TAREA PLANTEADA 1: En el texto sobre las revoluciones en los sistemas políticos, ¿cuál es el fin supremo de toda organización social?

TEXTO EXTRAÍDO:

========

Cuando los sistemas políticos de extensa data requieren transformarse para ser corregidos y no generen innecesarios padecimientos al ser humano, se presume que necesitamos aplicarles «revoluciones»: moverlos hacia adelante con suficiente empuje. La fuerza que ejercemos sobre la sumisión acelera la cognición y reivindica el progreso. Avanzar es el fin supremo de toda organización social. Dale mayor velocidad al motor de un régimen y verás que los ciudadanos eligen trabajar persuadidos que ello los satisfará, tras cada jornada. Jamás aceptaré la publicitada tesis según la cual formas de gobierno explícitamente totalitarios [se ajusta más a la realidad calificarlos de ese modo y no «autoritarios»] hayan sido o sean revolucionarios. Algunos historiadores falsifican la realidad, los políticos pretenden confiscarla para torcerla, ciertos sociólogos intentan forjarle una estructura teorética para justificar las luchas fratricidas entre societarios, los psiquiatras ven en cada individuo a un desquiciado ciertamente en potencia, los científicos la someten a experimentaciones y los escritores fabulamos para olvidarla a veces pero, en otros instantes, con propósitos de enmendar los suplicios de las personas que ella –inmisericorde como quirurgo forense- muestra.

========

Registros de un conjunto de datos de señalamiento

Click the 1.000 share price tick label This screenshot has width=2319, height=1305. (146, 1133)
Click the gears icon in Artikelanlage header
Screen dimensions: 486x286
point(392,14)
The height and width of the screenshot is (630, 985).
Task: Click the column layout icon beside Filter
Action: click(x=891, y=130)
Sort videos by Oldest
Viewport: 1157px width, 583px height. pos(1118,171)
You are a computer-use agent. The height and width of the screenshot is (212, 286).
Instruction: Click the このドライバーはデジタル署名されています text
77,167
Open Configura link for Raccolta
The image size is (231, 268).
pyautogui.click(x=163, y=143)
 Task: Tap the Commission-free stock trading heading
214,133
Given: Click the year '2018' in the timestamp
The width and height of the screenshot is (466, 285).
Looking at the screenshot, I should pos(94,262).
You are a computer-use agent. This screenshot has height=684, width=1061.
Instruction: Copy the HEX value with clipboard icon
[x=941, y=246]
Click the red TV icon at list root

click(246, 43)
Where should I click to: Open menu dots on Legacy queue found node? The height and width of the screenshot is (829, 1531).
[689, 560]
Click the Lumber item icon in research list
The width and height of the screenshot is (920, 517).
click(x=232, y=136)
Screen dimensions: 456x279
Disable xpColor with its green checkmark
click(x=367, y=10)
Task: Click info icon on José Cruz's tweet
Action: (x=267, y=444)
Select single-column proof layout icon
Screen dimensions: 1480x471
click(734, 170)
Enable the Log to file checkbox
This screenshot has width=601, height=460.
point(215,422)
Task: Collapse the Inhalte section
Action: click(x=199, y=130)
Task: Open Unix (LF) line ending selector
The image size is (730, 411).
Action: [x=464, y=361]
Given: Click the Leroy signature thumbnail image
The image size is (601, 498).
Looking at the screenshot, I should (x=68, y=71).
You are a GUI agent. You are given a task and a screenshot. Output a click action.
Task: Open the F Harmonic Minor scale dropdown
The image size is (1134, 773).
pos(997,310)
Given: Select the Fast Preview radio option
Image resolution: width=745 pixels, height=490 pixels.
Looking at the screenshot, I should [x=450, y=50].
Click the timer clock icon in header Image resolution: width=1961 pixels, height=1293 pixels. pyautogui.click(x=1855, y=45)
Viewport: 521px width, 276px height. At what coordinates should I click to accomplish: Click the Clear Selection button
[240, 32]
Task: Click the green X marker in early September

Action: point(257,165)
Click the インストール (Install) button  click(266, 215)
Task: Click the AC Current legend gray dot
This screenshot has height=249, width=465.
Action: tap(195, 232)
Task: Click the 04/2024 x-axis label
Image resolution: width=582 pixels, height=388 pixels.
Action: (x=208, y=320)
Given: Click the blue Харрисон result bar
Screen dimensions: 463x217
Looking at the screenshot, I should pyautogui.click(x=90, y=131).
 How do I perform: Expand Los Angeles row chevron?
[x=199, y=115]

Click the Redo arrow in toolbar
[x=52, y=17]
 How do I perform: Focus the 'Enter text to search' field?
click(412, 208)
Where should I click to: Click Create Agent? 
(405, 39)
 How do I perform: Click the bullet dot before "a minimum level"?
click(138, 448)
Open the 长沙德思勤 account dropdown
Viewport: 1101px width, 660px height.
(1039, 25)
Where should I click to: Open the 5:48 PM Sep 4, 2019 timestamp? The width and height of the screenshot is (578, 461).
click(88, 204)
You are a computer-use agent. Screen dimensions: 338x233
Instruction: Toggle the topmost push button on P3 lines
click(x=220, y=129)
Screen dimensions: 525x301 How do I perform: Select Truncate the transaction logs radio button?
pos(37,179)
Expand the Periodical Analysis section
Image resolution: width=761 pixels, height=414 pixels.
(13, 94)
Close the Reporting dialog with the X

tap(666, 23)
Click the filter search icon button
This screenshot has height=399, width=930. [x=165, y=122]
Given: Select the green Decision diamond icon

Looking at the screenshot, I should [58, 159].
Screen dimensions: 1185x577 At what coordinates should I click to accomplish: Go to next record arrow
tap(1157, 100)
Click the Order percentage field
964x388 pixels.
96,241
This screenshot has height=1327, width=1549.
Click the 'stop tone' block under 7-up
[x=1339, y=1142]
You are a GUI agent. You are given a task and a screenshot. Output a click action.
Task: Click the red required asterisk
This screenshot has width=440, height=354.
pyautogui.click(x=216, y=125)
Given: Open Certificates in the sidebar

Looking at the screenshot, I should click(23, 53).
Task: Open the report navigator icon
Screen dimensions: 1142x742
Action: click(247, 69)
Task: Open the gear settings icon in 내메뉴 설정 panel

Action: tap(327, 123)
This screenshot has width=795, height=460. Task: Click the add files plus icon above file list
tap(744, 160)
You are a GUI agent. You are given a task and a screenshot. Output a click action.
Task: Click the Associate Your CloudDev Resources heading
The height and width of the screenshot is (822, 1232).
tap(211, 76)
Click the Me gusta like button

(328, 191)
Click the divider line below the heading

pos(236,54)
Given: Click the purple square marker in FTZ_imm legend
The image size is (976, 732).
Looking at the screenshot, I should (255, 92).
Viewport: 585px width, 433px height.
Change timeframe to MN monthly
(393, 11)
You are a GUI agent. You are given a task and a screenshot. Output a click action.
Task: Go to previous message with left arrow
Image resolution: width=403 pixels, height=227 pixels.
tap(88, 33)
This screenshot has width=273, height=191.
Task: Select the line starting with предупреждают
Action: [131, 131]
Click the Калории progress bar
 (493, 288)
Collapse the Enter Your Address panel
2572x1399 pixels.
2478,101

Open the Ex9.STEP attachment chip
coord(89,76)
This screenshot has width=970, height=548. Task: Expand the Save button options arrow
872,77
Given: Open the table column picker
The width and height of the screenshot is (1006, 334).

========

TAREA PLANTEADA 2: Vuelve a escribir sin cambios las líneas del listado que van desde la que contiene "Click the red TV icon at list root" hasta la que contiene "click(734, 170)", ambas incluidas.

RESULTADO DEL EJERCICIO 1: Avanzar.

RESULTADO DEL EJERCICIO 2:
Click the red TV icon at list root

click(246, 43)
Where should I click to: Open menu dots on Legacy queue found node? The height and width of the screenshot is (829, 1531).
[689, 560]
Click the Lumber item icon in research list
The width and height of the screenshot is (920, 517).
click(x=232, y=136)
Screen dimensions: 456x279
Disable xpColor with its green checkmark
click(x=367, y=10)
Task: Click info icon on José Cruz's tweet
Action: (x=267, y=444)
Select single-column proof layout icon
Screen dimensions: 1480x471
click(734, 170)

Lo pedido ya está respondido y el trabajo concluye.